A vote from the New York City Council Wednesday will likely lead to higher fares on ride-sharing services like Uber and Lyft, and it might spread to other cities soon.
'Unchecked growth' no more
The motion passed by the city council would limit the number of drivers in the city for one year and also impose a minimum wage on drivers for ride-sharing services.
During the year that ride-sharing drivers are capped, the Taxi and Limousine Commission will perform a study on the effect of such services on the city.
Mayor Bill de Blasio praised the regulations in a statement criticizing the "unchecked growth" of ride services.
"Our city is directly confronting a crisis that is driving working New Yorkers into poverty and our streets into gridlock," de Blasio said in the statement.
"The unchecked growth of app-based for-hire vehicle companies has demanded action," he added, "and now we have it."
A TLC study found that 80,000 vehicles in New York City operate as app-based ride services, and accomplish a staggering 17 million rides per month.
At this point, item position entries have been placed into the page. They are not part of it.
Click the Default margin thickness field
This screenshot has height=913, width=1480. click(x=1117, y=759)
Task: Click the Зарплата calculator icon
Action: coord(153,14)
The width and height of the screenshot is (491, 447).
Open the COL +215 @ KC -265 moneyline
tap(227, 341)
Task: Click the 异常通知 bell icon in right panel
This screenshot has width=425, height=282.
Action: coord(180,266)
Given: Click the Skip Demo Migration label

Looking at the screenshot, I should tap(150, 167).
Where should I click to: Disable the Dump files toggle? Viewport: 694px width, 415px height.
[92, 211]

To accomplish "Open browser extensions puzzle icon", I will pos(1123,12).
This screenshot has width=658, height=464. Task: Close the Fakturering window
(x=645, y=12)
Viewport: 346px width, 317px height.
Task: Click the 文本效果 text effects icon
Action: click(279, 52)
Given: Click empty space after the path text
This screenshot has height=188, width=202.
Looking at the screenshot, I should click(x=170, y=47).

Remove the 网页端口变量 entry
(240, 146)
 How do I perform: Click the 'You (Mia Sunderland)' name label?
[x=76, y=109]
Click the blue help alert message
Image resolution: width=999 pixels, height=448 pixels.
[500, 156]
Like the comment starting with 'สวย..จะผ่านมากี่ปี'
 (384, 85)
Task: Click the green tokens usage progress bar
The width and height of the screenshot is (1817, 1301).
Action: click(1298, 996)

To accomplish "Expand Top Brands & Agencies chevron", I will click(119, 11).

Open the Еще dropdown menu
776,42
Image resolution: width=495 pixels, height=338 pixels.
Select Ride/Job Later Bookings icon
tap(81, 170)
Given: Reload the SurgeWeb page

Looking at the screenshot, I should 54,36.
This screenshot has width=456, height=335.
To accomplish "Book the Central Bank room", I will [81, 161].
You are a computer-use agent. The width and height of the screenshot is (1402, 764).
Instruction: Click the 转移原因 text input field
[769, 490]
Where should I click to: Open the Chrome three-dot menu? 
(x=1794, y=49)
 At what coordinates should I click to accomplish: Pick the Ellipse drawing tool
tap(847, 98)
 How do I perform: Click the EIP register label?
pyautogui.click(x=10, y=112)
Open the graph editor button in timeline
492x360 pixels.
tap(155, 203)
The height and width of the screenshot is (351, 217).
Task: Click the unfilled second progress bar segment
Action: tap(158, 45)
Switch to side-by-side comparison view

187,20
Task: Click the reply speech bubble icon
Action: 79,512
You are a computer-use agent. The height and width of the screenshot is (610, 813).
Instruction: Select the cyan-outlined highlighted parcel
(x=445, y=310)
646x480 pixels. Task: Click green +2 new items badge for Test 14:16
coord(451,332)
Uber and Lyft are not happy
Not surprisingly, Uber and Lyft released statements criticizing the motion by the New York City Council.
"The City's 12-month pause on new vehicle licenses will threaten one of the few reliable transportation options while doing nothing to fix the subways or ease congestion," the company said in a statement.
"These sweeping cuts to transportation will bring New Yorkers back to an era of struggling to get a ride, particularly for communities of color and in the outer boroughs," said Lyft's vice president in a statement.